Disclosure statement

No potential conflict of interest was reported by the author(s).

Additional information

Funding

This work was supported by the Stiftelsen för Miljöstrategisk Forskning (The Swedish Foundation for Strategic Environmental Research)

Notes on contributors

Jiayi Zhou

Jiayi Zhou is a Researcher at SIPRI, working at the intersection of geopolitics and sustainable development, with a topical focus on food security and regional focus on Russia and China. She is also PhD candidate at Linköping University.

Notes

1. This category is fluid, but for an overview of how it is delineated here, see: C.A.S.E. Collective (Citation2016)and Browning and McDonald (Citation2011).
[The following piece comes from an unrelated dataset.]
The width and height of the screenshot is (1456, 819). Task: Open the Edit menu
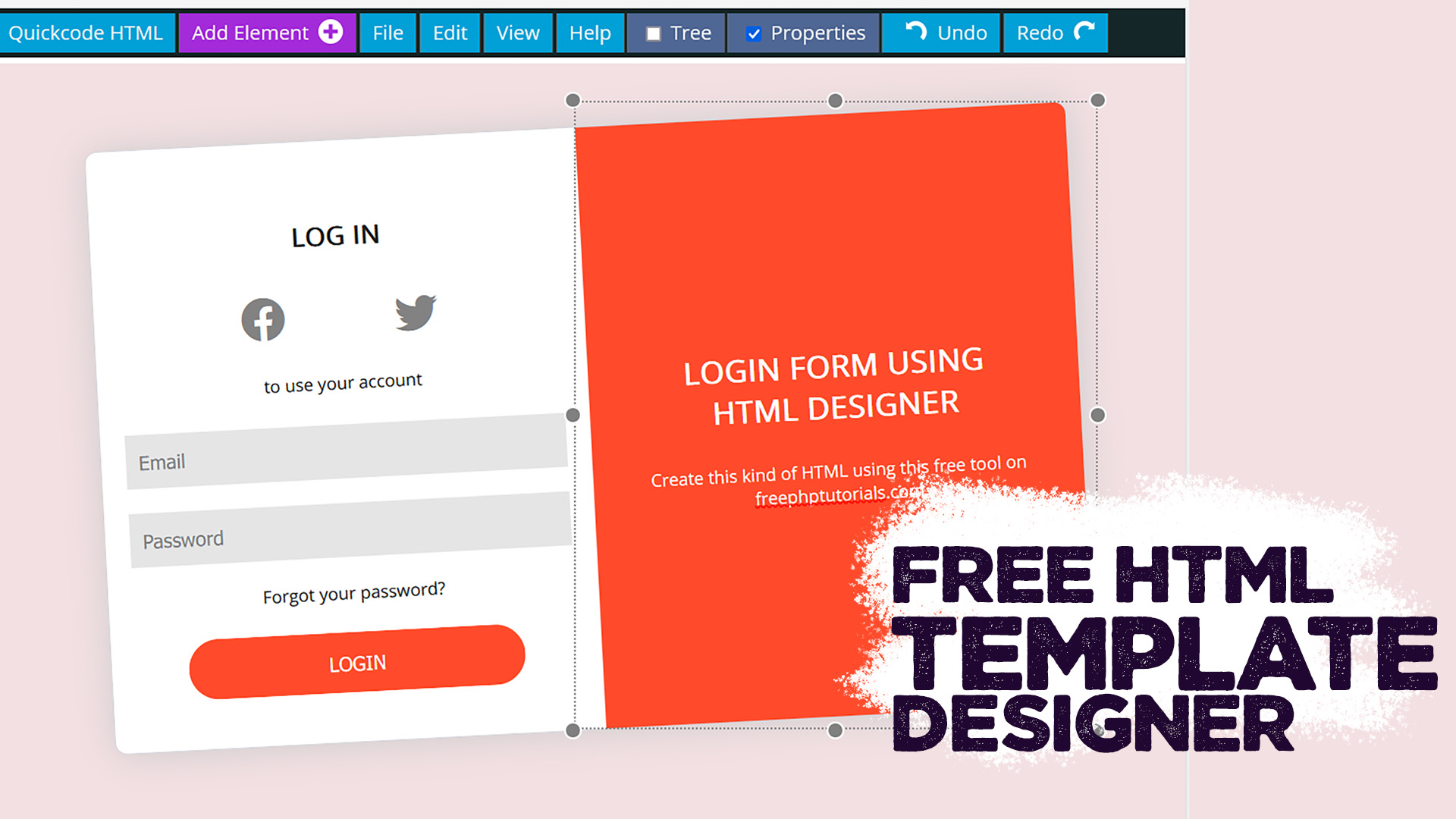pyautogui.click(x=450, y=32)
2. In one exception, Alker (Citation2005) suggested that the anti-essentialism of securitisation theory might be ‘cautiously linked’ to emancipatory practices on behalf of individuals – but whether this has been done is a separate question. While Watson (Citation2011) has convincingly used securitisation theory to argue for humanitarianism as a sector of security and the human as a referent object, he did not engage with any of the CS’s rather explicit claims to the contrary.

3. See note 1.

4. Notably, the Hobbesian foundations of securitisation theory have also been addressed by Howell and Richter-Montpetit (Citation2020). However, the analysis here is less interested in phrasing related to ‘state of nature’ or ‘primal anarchy’ per se, but rather Buzan’s explicit discussion of the Hobbesian nature of the relationship between ‘the individual’ and the collective / state, and his claim that this informs securitisation theory’s approach to individual-centred security, as demonstrated quotes. In Waever and Buzan (Citation2020)’s rebuttal to Howell and Richter-Montpetit (Citation2020), the CS also continue to follow a prosaic ‘distinction between anarchy at the level of individuals (Hobbesian, primary) and at the level of political collectivities.’ (p. 391–392).

5. Of course, Agamben used the term not so much to describe the individual in the Hobbesian state of nature, but to suggest a particular relationship with a sovereign in which an individual was fully deprived of rights and reduced to bare biology.

6. Or freedom (see: Waltz 2010 [Citation1979], 112).

7. While the idea of common humanity is today prosaic in policy – its uptake in practice is still incredibly uneven. Donnelly (Citation2007) makes a useful distinction between conceptual and substantive universality.